## Data for review
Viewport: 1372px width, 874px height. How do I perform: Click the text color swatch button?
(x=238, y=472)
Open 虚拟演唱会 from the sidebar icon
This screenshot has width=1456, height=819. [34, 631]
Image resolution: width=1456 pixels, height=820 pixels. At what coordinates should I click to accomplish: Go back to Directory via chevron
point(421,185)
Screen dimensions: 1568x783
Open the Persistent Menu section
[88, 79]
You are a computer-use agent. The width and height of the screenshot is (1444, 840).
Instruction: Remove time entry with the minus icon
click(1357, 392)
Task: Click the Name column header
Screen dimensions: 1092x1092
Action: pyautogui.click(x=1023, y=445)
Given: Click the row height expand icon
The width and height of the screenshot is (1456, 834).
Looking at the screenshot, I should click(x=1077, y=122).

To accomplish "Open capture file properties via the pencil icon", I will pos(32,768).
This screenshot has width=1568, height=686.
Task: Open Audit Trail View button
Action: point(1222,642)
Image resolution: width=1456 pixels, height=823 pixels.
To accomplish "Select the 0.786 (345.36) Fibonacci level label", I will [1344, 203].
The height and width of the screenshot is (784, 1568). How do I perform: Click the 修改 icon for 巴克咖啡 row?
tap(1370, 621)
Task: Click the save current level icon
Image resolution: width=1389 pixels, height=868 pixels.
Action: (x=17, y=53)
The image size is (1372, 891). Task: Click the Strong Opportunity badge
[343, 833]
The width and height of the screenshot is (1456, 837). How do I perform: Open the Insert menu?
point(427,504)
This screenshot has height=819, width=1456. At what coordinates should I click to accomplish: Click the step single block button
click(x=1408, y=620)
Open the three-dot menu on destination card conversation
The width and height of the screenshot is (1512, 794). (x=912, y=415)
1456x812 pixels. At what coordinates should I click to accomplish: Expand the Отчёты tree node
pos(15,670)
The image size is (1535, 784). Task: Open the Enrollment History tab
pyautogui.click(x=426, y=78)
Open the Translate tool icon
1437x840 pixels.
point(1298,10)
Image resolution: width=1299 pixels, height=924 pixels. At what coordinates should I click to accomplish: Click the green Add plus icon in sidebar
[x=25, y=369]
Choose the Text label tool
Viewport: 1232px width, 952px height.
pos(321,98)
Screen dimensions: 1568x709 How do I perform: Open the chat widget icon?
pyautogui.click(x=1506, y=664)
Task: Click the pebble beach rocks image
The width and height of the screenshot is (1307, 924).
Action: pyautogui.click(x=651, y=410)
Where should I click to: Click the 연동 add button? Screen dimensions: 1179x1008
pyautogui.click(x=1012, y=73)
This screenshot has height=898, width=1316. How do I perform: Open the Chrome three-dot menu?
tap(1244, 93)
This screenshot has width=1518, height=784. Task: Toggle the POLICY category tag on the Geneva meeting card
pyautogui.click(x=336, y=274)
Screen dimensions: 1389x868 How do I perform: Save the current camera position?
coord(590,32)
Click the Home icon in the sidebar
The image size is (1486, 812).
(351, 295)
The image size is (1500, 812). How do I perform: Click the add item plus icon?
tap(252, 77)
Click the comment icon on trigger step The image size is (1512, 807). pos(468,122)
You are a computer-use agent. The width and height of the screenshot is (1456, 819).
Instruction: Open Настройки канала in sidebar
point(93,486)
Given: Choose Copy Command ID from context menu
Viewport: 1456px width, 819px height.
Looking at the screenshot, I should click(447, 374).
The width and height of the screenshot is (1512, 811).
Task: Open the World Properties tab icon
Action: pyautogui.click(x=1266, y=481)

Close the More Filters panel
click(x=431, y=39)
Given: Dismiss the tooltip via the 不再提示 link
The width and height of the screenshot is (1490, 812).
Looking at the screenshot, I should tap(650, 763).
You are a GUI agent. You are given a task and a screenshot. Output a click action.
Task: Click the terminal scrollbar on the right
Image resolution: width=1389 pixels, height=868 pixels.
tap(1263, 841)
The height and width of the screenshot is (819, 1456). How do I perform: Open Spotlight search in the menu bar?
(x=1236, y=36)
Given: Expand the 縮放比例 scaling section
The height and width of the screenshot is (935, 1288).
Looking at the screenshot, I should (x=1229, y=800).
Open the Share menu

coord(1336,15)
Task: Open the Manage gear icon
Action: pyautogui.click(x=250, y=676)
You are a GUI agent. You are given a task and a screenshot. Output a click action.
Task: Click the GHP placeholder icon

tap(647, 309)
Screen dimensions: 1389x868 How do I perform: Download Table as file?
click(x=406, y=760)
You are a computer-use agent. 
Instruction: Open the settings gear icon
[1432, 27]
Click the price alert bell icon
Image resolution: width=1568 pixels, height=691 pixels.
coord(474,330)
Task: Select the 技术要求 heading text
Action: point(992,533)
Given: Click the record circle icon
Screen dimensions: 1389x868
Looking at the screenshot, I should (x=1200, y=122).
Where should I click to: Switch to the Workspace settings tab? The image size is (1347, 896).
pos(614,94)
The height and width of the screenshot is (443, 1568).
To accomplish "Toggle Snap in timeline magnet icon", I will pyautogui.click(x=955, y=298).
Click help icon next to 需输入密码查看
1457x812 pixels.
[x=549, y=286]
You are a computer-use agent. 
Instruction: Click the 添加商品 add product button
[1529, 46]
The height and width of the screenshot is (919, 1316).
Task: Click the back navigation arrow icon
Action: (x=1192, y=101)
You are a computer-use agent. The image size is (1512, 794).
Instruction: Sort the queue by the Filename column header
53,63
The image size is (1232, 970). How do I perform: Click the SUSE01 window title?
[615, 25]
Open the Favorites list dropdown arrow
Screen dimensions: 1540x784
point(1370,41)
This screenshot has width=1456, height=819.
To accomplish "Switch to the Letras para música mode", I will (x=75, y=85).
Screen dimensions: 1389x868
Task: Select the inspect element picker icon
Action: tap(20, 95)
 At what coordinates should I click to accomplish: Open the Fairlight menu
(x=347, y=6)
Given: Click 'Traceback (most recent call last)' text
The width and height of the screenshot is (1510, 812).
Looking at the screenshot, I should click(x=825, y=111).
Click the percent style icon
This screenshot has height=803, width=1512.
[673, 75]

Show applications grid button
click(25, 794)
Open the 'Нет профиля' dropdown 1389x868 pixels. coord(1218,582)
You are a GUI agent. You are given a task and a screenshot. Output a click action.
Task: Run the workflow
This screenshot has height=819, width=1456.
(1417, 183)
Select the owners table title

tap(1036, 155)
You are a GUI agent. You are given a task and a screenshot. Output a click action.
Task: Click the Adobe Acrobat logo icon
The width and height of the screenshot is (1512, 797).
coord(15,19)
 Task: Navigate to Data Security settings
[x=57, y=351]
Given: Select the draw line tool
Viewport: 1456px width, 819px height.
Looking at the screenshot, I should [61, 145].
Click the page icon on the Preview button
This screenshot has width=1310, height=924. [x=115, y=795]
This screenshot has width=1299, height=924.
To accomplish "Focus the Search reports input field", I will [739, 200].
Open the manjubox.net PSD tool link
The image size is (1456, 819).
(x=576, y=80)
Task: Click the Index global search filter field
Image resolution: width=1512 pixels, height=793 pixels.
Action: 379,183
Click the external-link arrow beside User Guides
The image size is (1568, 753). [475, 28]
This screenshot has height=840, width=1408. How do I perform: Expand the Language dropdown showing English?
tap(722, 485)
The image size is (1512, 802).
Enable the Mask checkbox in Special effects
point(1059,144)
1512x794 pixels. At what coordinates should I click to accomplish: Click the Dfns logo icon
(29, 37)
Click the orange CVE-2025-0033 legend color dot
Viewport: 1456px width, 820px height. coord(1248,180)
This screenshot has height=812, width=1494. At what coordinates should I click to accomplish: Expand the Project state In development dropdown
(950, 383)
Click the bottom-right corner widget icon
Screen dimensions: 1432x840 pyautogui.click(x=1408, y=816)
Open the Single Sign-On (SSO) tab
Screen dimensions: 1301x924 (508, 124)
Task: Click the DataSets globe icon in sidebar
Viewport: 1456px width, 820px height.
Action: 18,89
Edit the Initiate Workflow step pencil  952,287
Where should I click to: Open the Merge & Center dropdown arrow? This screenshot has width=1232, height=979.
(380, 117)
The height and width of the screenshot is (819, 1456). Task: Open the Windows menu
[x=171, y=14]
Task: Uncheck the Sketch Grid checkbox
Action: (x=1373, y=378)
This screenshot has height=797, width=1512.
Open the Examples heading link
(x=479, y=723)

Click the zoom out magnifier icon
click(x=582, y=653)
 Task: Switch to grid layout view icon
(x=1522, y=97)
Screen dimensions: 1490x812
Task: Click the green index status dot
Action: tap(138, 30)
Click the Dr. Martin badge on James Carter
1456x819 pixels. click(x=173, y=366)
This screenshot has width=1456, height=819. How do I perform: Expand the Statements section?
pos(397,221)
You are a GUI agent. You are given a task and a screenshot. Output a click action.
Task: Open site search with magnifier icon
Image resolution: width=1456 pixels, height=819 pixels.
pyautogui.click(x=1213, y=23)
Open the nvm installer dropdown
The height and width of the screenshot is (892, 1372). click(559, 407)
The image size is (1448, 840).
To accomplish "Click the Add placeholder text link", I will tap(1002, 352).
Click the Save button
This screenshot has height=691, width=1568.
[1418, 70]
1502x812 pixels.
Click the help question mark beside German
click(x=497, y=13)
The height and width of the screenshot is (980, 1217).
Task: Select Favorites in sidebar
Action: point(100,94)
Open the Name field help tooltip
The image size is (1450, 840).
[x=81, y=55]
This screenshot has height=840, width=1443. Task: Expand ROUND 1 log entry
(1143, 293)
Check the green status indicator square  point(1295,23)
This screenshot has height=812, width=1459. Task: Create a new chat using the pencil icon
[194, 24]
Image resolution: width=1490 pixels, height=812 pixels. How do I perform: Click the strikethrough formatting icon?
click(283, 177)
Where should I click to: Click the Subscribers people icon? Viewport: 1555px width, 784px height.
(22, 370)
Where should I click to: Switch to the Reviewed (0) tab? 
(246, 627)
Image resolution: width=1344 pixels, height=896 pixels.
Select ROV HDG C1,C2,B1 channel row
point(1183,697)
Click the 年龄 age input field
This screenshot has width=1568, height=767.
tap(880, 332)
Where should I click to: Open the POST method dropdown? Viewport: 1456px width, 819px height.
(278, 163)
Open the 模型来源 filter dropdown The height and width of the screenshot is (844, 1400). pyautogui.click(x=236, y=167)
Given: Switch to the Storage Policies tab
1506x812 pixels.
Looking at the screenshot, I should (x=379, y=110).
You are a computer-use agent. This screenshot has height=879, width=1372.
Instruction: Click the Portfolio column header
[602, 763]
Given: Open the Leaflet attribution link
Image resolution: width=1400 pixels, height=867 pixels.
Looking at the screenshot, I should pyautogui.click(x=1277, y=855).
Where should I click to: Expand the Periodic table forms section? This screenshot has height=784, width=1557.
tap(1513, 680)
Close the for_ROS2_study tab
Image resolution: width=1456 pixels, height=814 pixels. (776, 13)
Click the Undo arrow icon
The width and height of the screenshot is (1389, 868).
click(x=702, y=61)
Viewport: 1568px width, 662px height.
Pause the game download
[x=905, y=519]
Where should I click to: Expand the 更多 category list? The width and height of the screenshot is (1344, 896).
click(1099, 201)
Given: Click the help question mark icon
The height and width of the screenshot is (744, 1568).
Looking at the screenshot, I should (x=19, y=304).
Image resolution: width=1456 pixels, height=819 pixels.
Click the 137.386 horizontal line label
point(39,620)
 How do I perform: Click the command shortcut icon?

## Task to carry out
A single figure is required: the number of lines in the entries that hold the string "computer".

## Response to this exercise
6